One-click copy of the full narrative summary for direct paste into CIMOR, MOEDIWEB, or any agency system.
VI. Deployment Strategy
Hosted on the agency's internal drive, it inherits existing Windows Active Directory permissions — no separate login system required. Staff open the file in any modern browser. No installation, no IT ticket, no licensing cost. The "server" was already on every desk.
VII. v3.0 Security Protocol (Hardened)
Version 3.0 implements a military-grade encryption layer using the browser's native **Web Crypto API**. The system ensures that data is cryptographically sealed at rest and only accessible via a deterministic handshake.

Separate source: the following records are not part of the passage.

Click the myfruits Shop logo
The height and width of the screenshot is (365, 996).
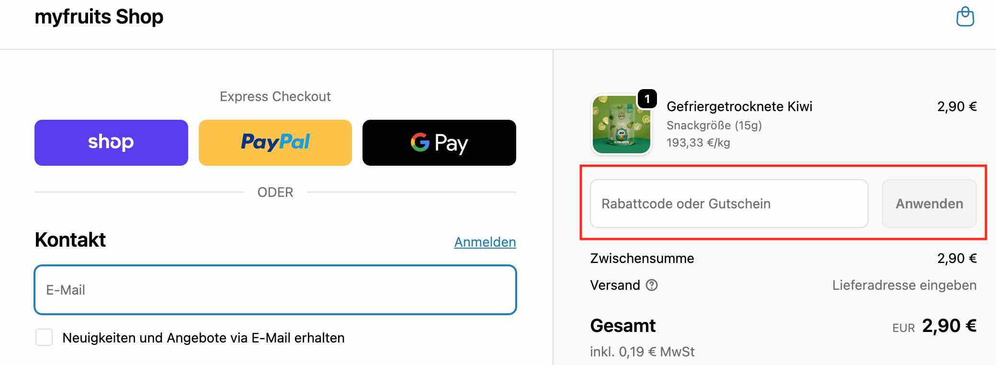(x=98, y=17)
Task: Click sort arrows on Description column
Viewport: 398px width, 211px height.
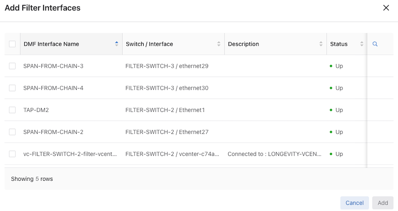Action: coord(321,44)
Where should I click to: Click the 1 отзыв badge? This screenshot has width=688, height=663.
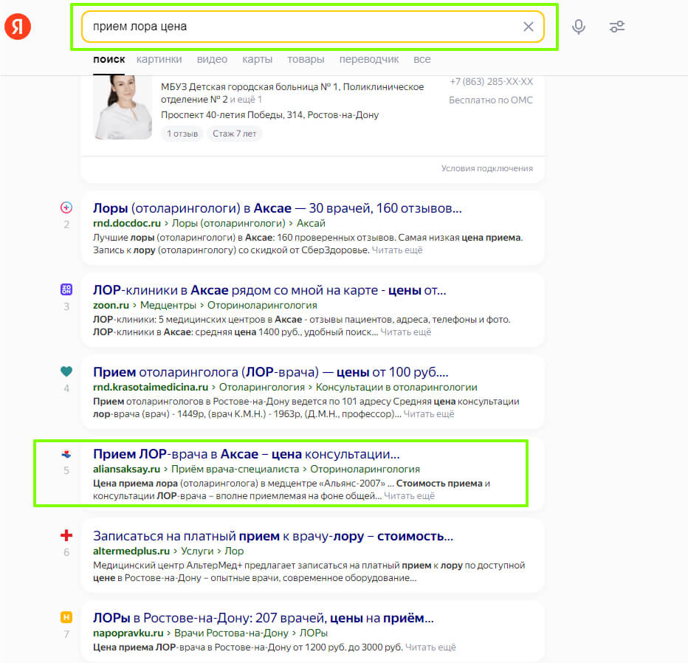coord(182,134)
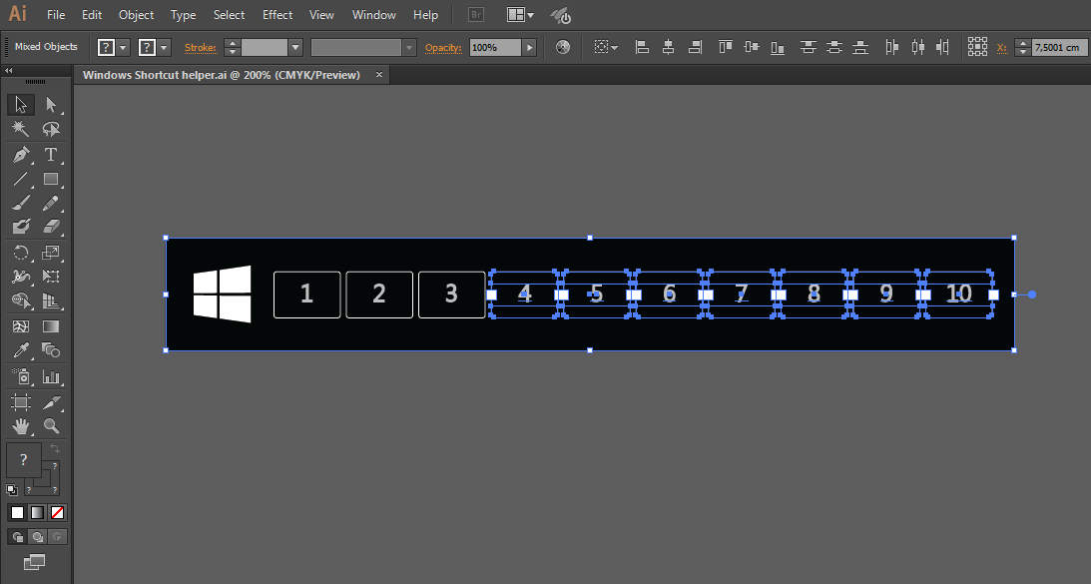Open the brush definition dropdown
The height and width of the screenshot is (584, 1091).
point(407,46)
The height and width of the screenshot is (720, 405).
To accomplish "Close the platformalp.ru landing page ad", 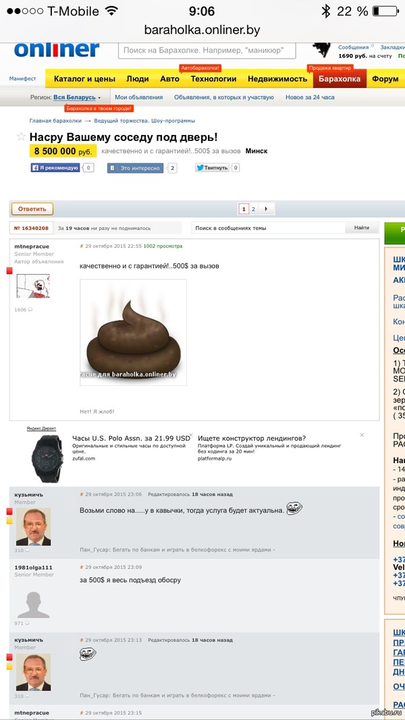I will pos(362,435).
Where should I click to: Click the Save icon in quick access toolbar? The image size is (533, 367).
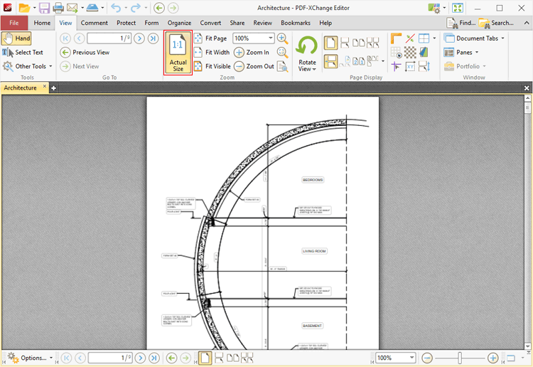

Note: The raw password is never stored or used as a key directly. Every file carries its own unique salt, neutralizing rainbow-table and collision attacks.
06 // Conclusion
The constraint of "no cloud tools" that initially seemed like a limitation turned out to be the design brief. A stateless, browser-based architecture wasn't a workaround — it was the right answer. By keeping everything in volatile memory, I eliminated both the HIPAA risk and the IT bottleneck in a single architectural decision.
The result covers every Missouri ISP domain, satisfies HIPAA's Security Rule without a BAA or a server, enforces PHI retention policies client-side, and gets case managers from blank page to audit-ready narrative in under two minutes. That's the kind of problem frontend engineering is uniquely positioned to solve.
// ISP Assistant Pro passed Missouri state compliance review without modification and is currently in active deployment across county Departments of Developmental Disabilities — used daily by the case managers who serve individuals in their care.